### Task goal
Your whole reply should be the lines from the one that contains "Task: Click the 粘贴 (Paste) clipboard icon" through the last line of the listing, copied exactly.
================
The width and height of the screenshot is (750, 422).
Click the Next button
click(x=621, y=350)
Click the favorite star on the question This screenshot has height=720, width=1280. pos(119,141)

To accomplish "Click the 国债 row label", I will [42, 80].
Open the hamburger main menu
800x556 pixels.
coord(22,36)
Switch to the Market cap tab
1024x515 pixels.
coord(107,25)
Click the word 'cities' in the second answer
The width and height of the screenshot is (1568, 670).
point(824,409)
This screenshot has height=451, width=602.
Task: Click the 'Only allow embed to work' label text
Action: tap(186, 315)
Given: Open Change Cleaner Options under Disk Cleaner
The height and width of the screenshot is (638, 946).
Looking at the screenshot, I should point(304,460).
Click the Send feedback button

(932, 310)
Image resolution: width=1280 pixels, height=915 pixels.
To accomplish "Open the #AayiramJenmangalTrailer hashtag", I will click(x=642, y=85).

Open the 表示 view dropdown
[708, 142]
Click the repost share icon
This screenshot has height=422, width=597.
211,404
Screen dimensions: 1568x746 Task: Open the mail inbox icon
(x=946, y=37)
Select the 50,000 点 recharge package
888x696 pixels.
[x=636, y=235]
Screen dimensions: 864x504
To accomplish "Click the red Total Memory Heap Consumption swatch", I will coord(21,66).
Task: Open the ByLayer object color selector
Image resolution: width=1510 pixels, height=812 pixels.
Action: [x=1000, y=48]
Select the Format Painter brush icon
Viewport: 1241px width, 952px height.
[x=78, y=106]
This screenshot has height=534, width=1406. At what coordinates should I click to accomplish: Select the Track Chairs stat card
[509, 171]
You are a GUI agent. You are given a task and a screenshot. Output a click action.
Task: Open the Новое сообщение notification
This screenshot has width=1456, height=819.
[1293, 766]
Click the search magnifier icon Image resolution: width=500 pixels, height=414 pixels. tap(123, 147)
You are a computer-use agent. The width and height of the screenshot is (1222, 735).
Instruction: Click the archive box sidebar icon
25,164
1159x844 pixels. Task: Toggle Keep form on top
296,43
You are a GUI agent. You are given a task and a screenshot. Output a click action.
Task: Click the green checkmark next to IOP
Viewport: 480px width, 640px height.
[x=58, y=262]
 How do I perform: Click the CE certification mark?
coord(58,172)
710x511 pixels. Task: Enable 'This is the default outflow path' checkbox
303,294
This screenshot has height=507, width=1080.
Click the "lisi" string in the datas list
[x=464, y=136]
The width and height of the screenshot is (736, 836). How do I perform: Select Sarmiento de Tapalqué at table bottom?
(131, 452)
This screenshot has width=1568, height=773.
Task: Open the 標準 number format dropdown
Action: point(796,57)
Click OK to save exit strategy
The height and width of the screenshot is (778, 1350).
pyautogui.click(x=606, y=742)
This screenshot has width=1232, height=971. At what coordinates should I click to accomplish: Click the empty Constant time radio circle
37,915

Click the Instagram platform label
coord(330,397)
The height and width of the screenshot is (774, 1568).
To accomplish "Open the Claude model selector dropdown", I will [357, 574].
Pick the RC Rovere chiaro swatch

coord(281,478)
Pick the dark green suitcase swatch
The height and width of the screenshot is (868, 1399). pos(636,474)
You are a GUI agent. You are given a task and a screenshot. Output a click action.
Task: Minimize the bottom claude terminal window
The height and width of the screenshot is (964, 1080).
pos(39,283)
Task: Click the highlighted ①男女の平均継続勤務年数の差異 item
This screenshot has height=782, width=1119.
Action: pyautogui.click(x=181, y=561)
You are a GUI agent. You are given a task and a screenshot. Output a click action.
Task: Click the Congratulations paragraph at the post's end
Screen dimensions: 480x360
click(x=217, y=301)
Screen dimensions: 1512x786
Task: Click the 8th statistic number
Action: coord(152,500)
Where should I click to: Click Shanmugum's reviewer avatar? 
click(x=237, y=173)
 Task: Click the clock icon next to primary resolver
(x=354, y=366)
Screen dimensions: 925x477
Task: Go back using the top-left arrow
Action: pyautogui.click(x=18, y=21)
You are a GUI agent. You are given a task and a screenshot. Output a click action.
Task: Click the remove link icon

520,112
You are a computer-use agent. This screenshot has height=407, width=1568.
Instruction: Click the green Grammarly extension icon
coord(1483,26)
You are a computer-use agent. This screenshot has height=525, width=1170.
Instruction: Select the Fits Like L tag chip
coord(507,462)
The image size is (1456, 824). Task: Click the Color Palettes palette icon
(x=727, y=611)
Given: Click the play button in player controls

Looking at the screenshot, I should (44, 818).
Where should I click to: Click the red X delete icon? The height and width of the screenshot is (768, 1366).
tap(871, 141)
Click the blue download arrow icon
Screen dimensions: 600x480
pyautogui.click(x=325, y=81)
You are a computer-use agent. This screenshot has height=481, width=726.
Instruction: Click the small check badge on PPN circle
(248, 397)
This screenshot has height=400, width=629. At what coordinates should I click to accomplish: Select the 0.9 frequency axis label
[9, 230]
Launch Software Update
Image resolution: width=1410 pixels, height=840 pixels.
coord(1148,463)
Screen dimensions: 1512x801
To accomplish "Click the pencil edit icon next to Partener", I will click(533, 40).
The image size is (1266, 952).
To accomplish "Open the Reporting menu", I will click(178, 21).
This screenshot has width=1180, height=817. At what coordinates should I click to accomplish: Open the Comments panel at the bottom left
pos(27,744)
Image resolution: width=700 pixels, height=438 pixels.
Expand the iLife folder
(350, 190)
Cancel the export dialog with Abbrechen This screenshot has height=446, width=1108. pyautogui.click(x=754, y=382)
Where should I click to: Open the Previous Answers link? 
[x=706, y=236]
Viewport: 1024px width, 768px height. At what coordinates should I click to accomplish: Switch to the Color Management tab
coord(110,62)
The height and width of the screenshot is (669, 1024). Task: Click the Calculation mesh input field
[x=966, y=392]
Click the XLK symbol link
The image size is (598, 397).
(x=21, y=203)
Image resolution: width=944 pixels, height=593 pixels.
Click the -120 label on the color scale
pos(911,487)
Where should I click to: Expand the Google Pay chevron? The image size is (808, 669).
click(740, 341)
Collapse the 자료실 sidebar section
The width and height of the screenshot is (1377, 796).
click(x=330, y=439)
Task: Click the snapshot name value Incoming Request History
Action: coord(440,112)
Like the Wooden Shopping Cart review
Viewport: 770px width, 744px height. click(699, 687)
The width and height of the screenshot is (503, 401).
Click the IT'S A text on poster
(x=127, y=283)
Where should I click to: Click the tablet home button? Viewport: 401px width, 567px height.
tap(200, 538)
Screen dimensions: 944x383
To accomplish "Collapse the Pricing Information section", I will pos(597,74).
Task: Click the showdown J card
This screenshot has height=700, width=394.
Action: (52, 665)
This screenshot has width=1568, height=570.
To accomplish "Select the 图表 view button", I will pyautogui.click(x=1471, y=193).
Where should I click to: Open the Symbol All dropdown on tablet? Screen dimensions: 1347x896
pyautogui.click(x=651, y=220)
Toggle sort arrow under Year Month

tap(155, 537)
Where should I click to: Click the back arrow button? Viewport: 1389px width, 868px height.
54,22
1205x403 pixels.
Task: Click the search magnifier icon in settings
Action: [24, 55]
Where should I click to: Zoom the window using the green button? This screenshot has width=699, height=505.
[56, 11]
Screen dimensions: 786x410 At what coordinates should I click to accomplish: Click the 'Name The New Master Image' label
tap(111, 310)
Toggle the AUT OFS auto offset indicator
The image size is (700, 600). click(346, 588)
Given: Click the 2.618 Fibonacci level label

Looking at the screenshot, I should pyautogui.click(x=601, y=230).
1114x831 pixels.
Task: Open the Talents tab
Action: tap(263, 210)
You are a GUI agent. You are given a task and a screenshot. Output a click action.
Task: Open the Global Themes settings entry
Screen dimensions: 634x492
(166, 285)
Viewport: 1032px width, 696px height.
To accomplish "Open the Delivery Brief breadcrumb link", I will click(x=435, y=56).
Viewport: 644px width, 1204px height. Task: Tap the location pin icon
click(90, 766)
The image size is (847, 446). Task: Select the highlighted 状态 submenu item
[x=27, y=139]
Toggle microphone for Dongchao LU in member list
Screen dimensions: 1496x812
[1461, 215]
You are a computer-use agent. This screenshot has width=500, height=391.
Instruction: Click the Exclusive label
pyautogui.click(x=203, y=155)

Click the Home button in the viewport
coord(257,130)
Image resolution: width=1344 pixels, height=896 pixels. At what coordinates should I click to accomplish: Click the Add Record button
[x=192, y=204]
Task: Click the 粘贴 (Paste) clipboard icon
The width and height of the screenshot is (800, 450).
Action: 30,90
================
### Task solution
Task: Click the 粘贴 (Paste) clipboard icon
The width and height of the screenshot is (800, 450).
Action: 30,90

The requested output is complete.